Natural gas is another necessity for many, but that’s far more challenging to replace. Having alternatives for heating and cooking that can be powered if gas and electric grids go down is important. Have a backup for items that require power such as manual can openers. If you’re stuck eating canned foods for a while and all you have is an electric opener, you’ll have problems.
Don’t Forget the Protein
When most think about “prepping,” they think about their food supply. More Americans are turning to gardening and homesteading as ways to produce their own food. Others are working with local farmers and ranchers to purchase directly from the sources. This is a good idea whether doomsday comes or not, but it’s particularly important if the food supply chain is broken.
Most grocery stores have about one to two weeks worth of food, as do most American households. Grocers rely heavily on truckers to receive their ongoing shipments. In a crisis, the current process can fail. It behooves Americans for multiple reasons to localize their food purchases as much as possible.
Long-term storage is another popular option.
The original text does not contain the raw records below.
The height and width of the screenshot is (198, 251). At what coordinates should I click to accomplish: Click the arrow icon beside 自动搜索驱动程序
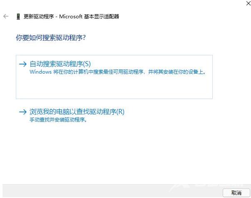coord(23,64)
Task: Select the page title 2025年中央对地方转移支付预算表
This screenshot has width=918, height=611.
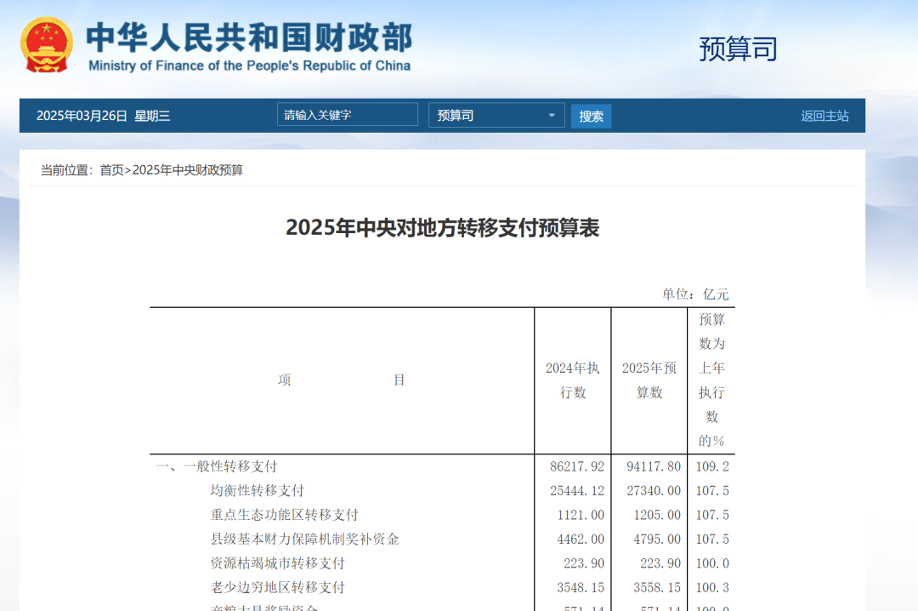Action: pyautogui.click(x=442, y=228)
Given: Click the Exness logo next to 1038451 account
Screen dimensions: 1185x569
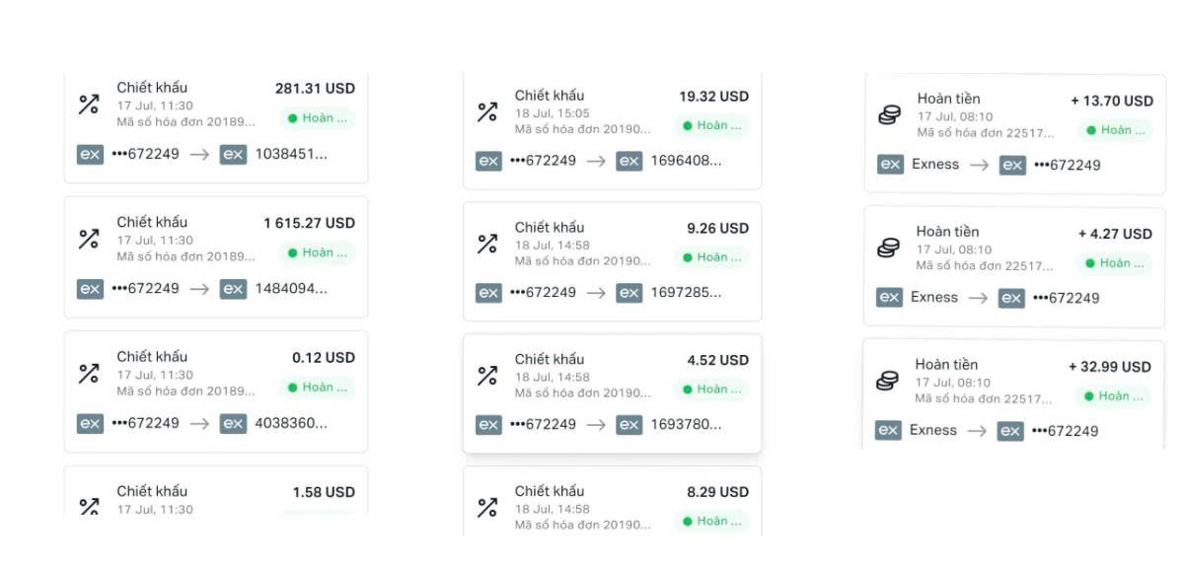Looking at the screenshot, I should pyautogui.click(x=233, y=154).
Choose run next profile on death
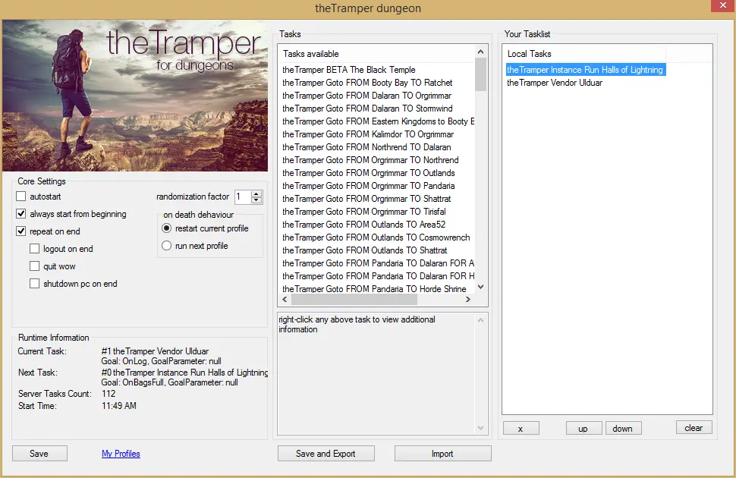 (x=167, y=246)
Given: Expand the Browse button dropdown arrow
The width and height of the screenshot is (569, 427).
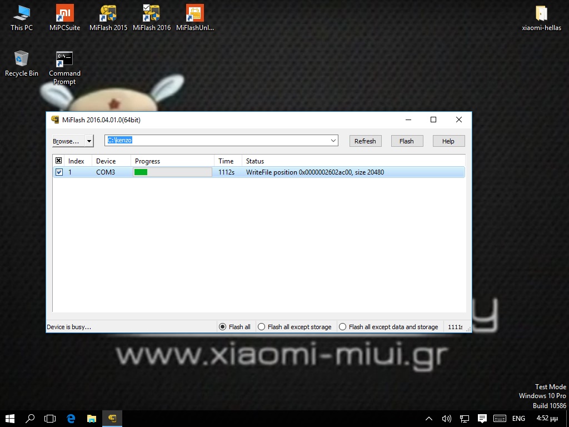Looking at the screenshot, I should 89,141.
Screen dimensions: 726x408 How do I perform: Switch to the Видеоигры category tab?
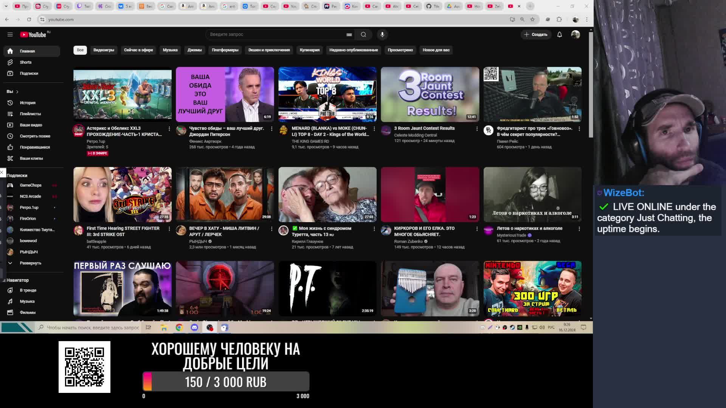[x=104, y=50]
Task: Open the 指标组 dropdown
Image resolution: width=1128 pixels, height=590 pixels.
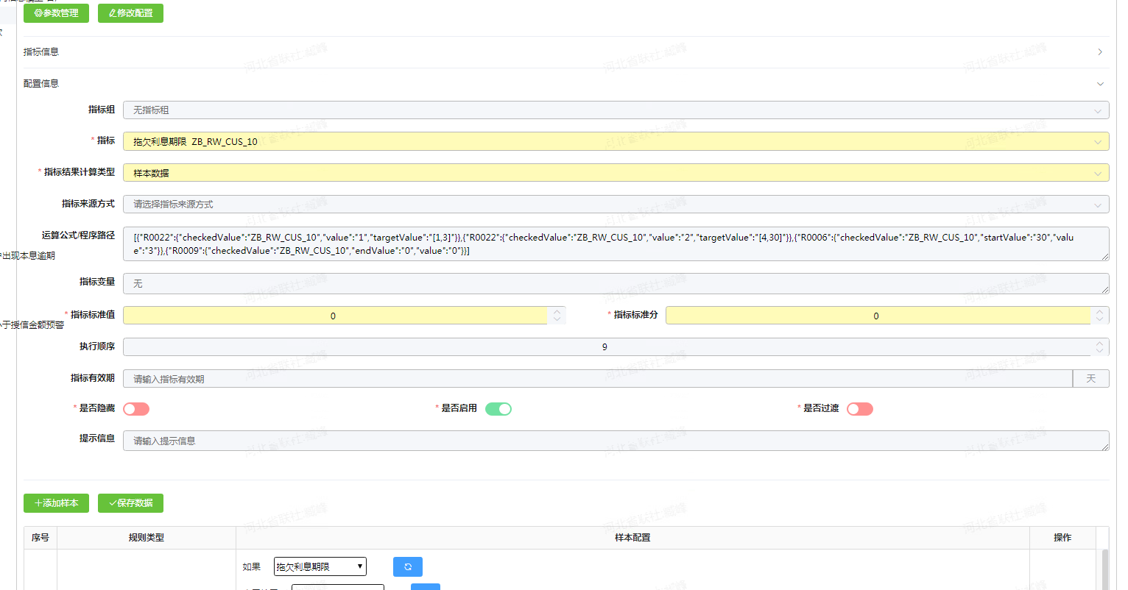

Canned foods, MREs, and freeze dried meals are selling out quickly even as prices rise. But one component that is conspicuously absent in shelf-stable food is high-quality protein. Most survival food companies offer low quality “protein buckets” or cans of meat, but they are often barely edible.
Prepper All-Naturals offers premium cuts of steak that have been cooked sous vide and freeze dried to give them a 25-year shelf life. They offer Ribeye, NY Strip, and Tenderloin among others.
Having buckets of beans and rice is a good start, but keeping a solid supply of high-quality protein isn’t just healthier. It can help a family maintain normalcy through crises.
Prepare Without Fear
With all the challenges we face as Americans today, it can be emotionally draining. Citizens are scared and there’s nothing irrational about their concerns. Being prepared and making lifestyle changes to secure necessities can go a long way toward overcoming the fears that plague us. We should hope and pray for the best but prepare for the worst. And if the worst does come, then knowing we did what we could to be ready for it will help us face those challenges with confidence.